PRÉAMBULE
Novembre 1993. La place du marché suscitait des envies de peinture. Peut-être en raison de sa symétrie paisible. L’église Sainte-Croix était trop imposante pour l’équilibre du dessin, mais il y avait longtemps que personne n’y prêtait plus attention. La place s’appuyait au centre sur une fontaine de Blavignac qui riait tout l’été.

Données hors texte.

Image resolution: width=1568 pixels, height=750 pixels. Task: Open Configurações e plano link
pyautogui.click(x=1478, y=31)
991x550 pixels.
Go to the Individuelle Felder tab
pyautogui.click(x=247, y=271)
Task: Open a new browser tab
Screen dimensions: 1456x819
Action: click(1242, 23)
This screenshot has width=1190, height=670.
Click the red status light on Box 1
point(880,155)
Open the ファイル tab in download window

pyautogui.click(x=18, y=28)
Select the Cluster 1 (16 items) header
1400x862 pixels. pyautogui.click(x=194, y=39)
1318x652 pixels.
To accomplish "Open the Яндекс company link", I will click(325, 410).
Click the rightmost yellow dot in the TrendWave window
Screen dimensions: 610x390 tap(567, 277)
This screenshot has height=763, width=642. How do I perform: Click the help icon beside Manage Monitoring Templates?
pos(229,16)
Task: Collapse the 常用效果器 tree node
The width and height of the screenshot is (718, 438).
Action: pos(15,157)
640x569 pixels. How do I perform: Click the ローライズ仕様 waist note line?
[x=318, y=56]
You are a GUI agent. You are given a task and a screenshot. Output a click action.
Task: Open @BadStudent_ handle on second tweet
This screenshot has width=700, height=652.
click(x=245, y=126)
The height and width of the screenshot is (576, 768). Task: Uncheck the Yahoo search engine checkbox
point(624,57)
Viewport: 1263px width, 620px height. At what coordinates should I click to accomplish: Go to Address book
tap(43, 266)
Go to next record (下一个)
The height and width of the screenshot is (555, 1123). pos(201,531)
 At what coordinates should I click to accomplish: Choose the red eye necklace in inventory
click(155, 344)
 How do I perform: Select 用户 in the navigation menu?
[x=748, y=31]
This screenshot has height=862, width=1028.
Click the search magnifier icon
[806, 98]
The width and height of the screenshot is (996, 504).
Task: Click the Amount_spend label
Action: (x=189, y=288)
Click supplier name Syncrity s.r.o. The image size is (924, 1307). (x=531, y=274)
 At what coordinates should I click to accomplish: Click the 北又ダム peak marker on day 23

À l’automne et pendant les mois plus froids, elle chantait en sourdine mais restait de toutes les fêtes. Trente-deux platanes étayaient le périmètre, telles des colonnes noueuses entre ciel et terre. Depuis 1808, ils n’avaient pas faibli. Un jour, quand ils seraient malades, il faudrait les remplacer. Ce ne serait pas une décision facile à prendre. En cette fin d’automne, le tapis de feuilles mortes décrivait une houle suivant les vents alternants qui parvenaient jusqu’à la place.
Carouge n’a pas le même parfum que Genève. Les Genevois y vont comme on part en vacances. Sur les terrasses, à la belle saison, la vie semble plus douce. Carouge est reliée à Genève par un pont. Ce n’est pas grand-chose, mais ça fait toute la différence. Carouge, par rapport à Genève, est comme une île, comme le Sud, comme la Provence. Carouge est un pays à part. On peut croire que tout y est permis. Carouge, c’est une bouffée de liberté.
Très vite, les artistes l’ont compris, qui ont envahi les lieux et apporté leur allure branchée dans les vieux murs datant du Royaume de Sardaigne. Le cœur historique de la petite ville résonne encore des propos contestataires qu’on y tint depuis des siècles. Carouge la rebelle, Carouge la farouche, Carouge qui, au milieu du XVIIIe siècle se retrouva sarde sans trop savoir comment, Carouge la licencieuse, Carouge la tolérante, Carouge la cosmopolite — peut-être parce que son nom latin était Quadrivium qui veut dire carrefour? — Carouge la mélangée. À Carouge, le Roi de Sardaigne octroya le droit de faire la fête et de tenir marché. C’est à Carouge que naquirent les premiers cabarets. Il suffisait alors de passer le pont, de quitter Genève la sombre, Genève la Calviniste, pour débouler dans le quartier des faux-monnayeurs, de Mandrin, le roi de la contrebande, au royaume des orpailleurs, ces rêveurs impénitents qui, au travers des siècles, ont continué à chercher dans l’Arve un or qu’elle recèle, mais en quantité à peine suffisante pour faire briller les yeux.
La Carouge céréalière, agricole, viticole, du début du XVIIIe siècle fit place à la ville que les architectes piémontais tentaient de construire et qui devait défier Genève. Carouge sut toujours s’adapter, encaissa ses changements d’identité avec un bonheur retenu, mua tant de fois que se perd dans ses archives la raison de la présence sur son blason d’un léopard sous un caroubier, ou était-ce plutôt un lion sous un chêne? Mais les plus belles légendes effacent souvent l’histoire. Le Cercle des Léopards eut si belle figure qu’il serait dommage aujourd’hui de les transformer en lionceaux… Ces hommes à l’intelligence vive, à l’humour piquant, ces notables du début du XXe siècle avaient su renforcer l’esprit de Carouge qui persiste encore aujourd’hui.
À Carouge, on s’assied, on boit un verre et on parle. À l’heure de la communication intensive, et extensive, Carouge, plus que jamais, offre le dialogue dans ses murs et sur ses terrasses.